Went to Las Vegas but lost everything at the craps table? There’s now a cheaper way to get from the Strip to the airport. Uber is making a big bet on public transit in Las Vegas. The ride-hailing company’s new Transit feature is going live in Sin City where residents and gamblers alike can use their Uber app to buy tickets for the city’s bus system.
Last May, Uber announced that it would begin selling train and bus tickets through its app for customers in Denver, Colorado. It was the first step in the ride-hailing giant’s high-stakes quest to become the de facto smartphone app for all modes of transportation.
Since then, the company has integrated public transportation schedules and directions into its app for over a dozen other cities: Boston, New York City, Chicago, San Francisco, Washington, DC, Dehli, London, Mexico City, Paris, Santiago, São Paulo, Seattle, and Sydney. But Las Vegas is only the second city after Denver for which Uber is including the ability to purchase transit tickets directly from its app.
Following a staggered rollout, residents of Las Vegas will be able to use Uber’s app to purchase tickets for the Regional Transportation Commission (RTC) of Southern Nevada, which operates the city’s buses. Purchasing transit tickets via Uber will cost the same amount as through existing options, the company said.
Uber’s menu bar will let users purchase and redeem a range of tickets available on RTC services, including Strip and All Access passes, hourly and monthly passes. Users activate tickets, which are stored in the “Transit tickets” section of the Uber app, when boarding transit services and scan the tickets on the onboard validation devices. Once purchased, tickets are available even when riders are offline.
Uber’s head of transit, David Reich, said that the company wanted to time the rollout in Las Vegas with the Consumer Electronic Show because public transportation will play a big role in the company’s future.
“By doing this on that global stage of CES, we’re really showing where we’re heading and what Uber’s view of the future is when it comes to partnering public transportation,” Reich said.
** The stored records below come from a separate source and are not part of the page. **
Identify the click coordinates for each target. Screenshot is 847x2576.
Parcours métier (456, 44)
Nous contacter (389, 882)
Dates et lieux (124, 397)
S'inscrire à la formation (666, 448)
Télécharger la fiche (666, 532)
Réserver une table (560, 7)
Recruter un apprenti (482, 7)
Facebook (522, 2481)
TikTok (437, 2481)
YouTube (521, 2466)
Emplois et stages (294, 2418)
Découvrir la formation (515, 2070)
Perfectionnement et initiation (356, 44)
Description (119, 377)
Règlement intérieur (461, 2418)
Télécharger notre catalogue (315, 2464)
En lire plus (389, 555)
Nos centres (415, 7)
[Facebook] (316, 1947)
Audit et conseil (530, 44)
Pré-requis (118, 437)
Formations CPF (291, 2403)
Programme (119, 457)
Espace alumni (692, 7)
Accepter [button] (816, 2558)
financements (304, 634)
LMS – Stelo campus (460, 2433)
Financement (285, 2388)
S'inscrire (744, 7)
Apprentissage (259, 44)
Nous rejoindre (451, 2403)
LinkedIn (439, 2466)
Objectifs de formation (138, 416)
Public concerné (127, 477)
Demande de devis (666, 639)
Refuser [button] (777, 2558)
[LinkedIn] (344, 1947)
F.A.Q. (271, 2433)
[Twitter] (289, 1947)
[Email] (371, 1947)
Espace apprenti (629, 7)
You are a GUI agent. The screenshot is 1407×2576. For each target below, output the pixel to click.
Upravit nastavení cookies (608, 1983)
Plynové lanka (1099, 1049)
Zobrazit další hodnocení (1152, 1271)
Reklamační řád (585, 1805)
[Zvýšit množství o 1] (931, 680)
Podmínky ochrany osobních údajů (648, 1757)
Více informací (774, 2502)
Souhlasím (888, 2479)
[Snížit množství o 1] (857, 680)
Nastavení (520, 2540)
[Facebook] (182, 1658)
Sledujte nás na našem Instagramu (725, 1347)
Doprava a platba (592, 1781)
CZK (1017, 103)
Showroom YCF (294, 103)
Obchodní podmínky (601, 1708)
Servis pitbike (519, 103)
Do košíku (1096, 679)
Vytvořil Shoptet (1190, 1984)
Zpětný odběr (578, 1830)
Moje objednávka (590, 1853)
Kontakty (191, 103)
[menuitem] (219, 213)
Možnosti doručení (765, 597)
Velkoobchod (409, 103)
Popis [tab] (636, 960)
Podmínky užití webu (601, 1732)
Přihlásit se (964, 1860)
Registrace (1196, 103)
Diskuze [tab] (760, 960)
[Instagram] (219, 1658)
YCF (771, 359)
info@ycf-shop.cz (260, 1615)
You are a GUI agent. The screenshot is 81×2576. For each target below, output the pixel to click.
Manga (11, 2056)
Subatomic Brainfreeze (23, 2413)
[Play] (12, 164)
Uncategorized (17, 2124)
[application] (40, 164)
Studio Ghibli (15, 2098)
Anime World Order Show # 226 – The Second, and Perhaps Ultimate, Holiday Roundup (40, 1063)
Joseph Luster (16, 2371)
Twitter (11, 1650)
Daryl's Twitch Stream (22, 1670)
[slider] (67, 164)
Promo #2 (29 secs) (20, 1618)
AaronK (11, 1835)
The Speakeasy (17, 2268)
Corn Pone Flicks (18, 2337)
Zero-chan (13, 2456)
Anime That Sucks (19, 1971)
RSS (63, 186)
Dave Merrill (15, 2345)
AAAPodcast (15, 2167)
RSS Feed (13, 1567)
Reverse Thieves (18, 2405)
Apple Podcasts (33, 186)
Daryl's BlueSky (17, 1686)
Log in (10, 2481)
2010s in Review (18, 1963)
The new transit feature is powered by Masabi, a London-based tech company that builds mobile ticketing software for public transportation. The two companies struck a deal in 2018 to integrate the latter’s mobile ticketing platform into the former’s app. Masabi already has a pre-existing relationship with RTC, which enabled Uber to integrate ticketing and scheduling at a quicker pace than usual.
If Uber offering ticketing in Las Vegas drives more customers to use the bus system, the city could use the help. Revenue from bus trips on the Las Vegas Strip is down 29 percent over the past five years, the Las Vegas Review-Journal reported last year. If that trend continues, RTC may have to eliminate some bus routes or change the frequency of service.
“This should have a positive impact on how people are able to interact with public transportation,” Reich said, “but there’s a lot of factors that affect ridership in public transportation in any city around the world. We’re really trying to do our part and making it more accessible.”
For years, Uber has faced criticism for its negative effects on public transportation in the US. Declining bus and subway ridership has been pegged to the rise of Uber’s popularity in dozens of cities. The company hopes to blunt that criticism by giving transit equal footing in its app.
Many experts see Uber as being in direct competition with public transportation. The company admitted as much in its S-1 filing with the US Securities and Exchange Commission, which is required as part of its IPO. Uber described public transportation as part of its “total addressable market,” a term it defined as how it can make money over the long term. Under the section listing “risk factors,” Uber outlines its many competitors, including “public transportation, which typically provides the lowest-cost transportation option in many cities.”
The language was a shift from how Uber had talked publicly for years about being a complement to public transit. After an uproar among transit advocates, Uber updated its filing to largely eliminate references to competing with public transportation.